**Records to use**

....

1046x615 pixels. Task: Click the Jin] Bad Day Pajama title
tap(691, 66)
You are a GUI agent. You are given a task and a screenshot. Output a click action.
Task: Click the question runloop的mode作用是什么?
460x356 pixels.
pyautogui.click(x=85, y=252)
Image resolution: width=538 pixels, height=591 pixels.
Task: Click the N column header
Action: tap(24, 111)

....

**Your assignment**
Nothing in the data above may be skipped; repeat it all exactly.

**Your response**
1046x615 pixels. Task: Click the Jin] Bad Day Pajama title
tap(691, 66)
You are a GUI agent. You are given a task and a screenshot. Output a click action.
Task: Click the question runloop的mode作用是什么?
460x356 pixels.
pyautogui.click(x=85, y=252)
Image resolution: width=538 pixels, height=591 pixels.
Task: Click the N column header
Action: tap(24, 111)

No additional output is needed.